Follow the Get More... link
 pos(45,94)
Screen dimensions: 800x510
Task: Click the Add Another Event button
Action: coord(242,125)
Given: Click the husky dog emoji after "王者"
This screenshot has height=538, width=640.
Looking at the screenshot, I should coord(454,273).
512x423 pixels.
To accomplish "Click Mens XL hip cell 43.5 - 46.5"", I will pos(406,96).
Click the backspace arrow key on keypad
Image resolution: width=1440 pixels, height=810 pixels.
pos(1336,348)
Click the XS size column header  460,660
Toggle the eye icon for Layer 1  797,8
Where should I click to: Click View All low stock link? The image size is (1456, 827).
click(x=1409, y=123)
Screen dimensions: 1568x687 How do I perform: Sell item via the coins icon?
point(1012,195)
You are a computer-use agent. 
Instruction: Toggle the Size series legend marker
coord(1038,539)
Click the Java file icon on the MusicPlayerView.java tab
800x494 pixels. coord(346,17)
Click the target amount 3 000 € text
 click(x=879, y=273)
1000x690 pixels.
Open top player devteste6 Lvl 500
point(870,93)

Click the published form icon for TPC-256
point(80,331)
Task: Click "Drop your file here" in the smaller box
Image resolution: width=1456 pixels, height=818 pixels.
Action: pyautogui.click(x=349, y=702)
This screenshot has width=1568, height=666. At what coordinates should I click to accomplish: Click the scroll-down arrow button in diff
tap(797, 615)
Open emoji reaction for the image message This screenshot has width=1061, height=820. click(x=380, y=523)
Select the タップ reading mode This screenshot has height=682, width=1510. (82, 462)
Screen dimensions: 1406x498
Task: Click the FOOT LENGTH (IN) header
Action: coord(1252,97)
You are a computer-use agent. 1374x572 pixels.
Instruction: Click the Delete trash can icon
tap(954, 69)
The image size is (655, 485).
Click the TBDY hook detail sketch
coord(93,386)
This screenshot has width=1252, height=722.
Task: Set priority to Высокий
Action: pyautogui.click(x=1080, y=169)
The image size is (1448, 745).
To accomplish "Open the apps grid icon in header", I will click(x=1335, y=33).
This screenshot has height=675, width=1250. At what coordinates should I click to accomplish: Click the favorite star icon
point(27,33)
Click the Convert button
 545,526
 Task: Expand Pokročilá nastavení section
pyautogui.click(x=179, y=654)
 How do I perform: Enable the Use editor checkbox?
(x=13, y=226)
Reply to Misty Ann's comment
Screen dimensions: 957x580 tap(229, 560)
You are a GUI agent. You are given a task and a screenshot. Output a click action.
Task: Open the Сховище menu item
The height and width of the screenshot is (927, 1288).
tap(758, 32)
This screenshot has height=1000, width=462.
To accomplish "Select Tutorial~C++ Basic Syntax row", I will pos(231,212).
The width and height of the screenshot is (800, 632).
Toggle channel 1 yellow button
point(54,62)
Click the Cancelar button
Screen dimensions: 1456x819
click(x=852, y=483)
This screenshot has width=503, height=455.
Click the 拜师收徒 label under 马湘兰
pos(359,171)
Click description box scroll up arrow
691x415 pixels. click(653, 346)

DESCRIPTION OF THE TASK:
Starting at the line that contains "The image size is (1448, 745).", write out every line to the end of the entries, exactly as given.

RESULT OF THIS TASK:
The image size is (1448, 745).
To accomplish "Open the apps grid icon in header", I will click(x=1335, y=33).
This screenshot has height=675, width=1250. At what coordinates should I click to accomplish: Click the favorite star icon
point(27,33)
Click the Convert button
 545,526
 Task: Expand Pokročilá nastavení section
pyautogui.click(x=179, y=654)
 How do I perform: Enable the Use editor checkbox?
(x=13, y=226)
Reply to Misty Ann's comment
Screen dimensions: 957x580 tap(229, 560)
You are a GUI agent. You are given a task and a screenshot. Output a click action.
Task: Open the Сховище menu item
The height and width of the screenshot is (927, 1288).
tap(758, 32)
This screenshot has height=1000, width=462.
To accomplish "Select Tutorial~C++ Basic Syntax row", I will pos(231,212).
The width and height of the screenshot is (800, 632).
Toggle channel 1 yellow button
point(54,62)
Click the Cancelar button
Screen dimensions: 1456x819
click(x=852, y=483)
This screenshot has width=503, height=455.
Click the 拜师收徒 label under 马湘兰
pos(359,171)
Click description box scroll up arrow
691x415 pixels. click(653, 346)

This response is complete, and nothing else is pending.